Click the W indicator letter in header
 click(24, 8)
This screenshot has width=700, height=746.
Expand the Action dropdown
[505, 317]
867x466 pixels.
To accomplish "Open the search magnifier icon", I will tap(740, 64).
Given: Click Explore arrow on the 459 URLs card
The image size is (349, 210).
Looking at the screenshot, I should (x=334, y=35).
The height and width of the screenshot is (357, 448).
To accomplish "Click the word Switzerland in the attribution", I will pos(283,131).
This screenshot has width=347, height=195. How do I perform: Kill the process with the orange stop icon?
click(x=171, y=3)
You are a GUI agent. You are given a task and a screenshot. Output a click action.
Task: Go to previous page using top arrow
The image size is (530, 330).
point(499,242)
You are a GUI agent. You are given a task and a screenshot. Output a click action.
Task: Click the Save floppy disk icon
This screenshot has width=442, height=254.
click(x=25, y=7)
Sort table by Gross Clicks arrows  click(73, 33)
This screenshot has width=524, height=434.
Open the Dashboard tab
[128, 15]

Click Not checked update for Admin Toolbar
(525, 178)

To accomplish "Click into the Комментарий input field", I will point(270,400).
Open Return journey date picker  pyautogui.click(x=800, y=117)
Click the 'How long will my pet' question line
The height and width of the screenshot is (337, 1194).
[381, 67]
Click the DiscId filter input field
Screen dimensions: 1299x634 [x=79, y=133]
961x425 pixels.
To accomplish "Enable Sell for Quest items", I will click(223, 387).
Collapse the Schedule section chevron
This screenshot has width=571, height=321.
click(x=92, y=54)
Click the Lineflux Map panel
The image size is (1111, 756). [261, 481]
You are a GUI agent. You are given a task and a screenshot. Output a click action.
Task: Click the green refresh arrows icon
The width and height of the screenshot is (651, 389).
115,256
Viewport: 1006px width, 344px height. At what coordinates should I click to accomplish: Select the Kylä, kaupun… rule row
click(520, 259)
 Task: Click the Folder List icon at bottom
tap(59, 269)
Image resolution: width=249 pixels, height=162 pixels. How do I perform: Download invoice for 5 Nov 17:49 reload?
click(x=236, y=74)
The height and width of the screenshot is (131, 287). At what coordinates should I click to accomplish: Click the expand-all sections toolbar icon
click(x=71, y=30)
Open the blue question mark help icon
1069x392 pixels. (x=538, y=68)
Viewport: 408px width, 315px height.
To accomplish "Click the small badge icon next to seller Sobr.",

┄┄┄┄┄┄┄┄┄┄┄┄┄┄┄┄┄┄┄┄

Work request:
Set down each record above without changing a single word.

Completed exercise:
Click the W indicator letter in header
 click(24, 8)
This screenshot has width=700, height=746.
Expand the Action dropdown
[505, 317]
867x466 pixels.
To accomplish "Open the search magnifier icon", I will tap(740, 64).
Given: Click Explore arrow on the 459 URLs card
The image size is (349, 210).
Looking at the screenshot, I should (x=334, y=35).
The height and width of the screenshot is (357, 448).
To accomplish "Click the word Switzerland in the attribution", I will pos(283,131).
This screenshot has width=347, height=195. How do I perform: Kill the process with the orange stop icon?
click(x=171, y=3)
You are a GUI agent. You are given a task and a screenshot. Output a click action.
Task: Go to previous page using top arrow
The image size is (530, 330).
point(499,242)
You are a GUI agent. You are given a task and a screenshot. Output a click action.
Task: Click the Save floppy disk icon
This screenshot has width=442, height=254.
click(x=25, y=7)
Sort table by Gross Clicks arrows  click(73, 33)
This screenshot has width=524, height=434.
Open the Dashboard tab
[128, 15]

Click Not checked update for Admin Toolbar
(525, 178)

To accomplish "Click into the Комментарий input field", I will point(270,400).
Open Return journey date picker  pyautogui.click(x=800, y=117)
Click the 'How long will my pet' question line
The height and width of the screenshot is (337, 1194).
[381, 67]
Click the DiscId filter input field
Screen dimensions: 1299x634 [x=79, y=133]
961x425 pixels.
To accomplish "Enable Sell for Quest items", I will click(223, 387).
Collapse the Schedule section chevron
This screenshot has width=571, height=321.
click(x=92, y=54)
Click the Lineflux Map panel
The image size is (1111, 756). [261, 481]
You are a GUI agent. You are given a task and a screenshot. Output a click action.
Task: Click the green refresh arrows icon
The width and height of the screenshot is (651, 389).
115,256
Viewport: 1006px width, 344px height. At what coordinates should I click to accomplish: Select the Kylä, kaupun… rule row
click(520, 259)
 Task: Click the Folder List icon at bottom
tap(59, 269)
Image resolution: width=249 pixels, height=162 pixels. How do I perform: Download invoice for 5 Nov 17:49 reload?
click(x=236, y=74)
The height and width of the screenshot is (131, 287). At what coordinates should I click to accomplish: Click the expand-all sections toolbar icon
click(x=71, y=30)
Open the blue question mark help icon
1069x392 pixels. (x=538, y=68)
Viewport: 408px width, 315px height.
To accomplish "Click the small badge icon next to seller Sobr.",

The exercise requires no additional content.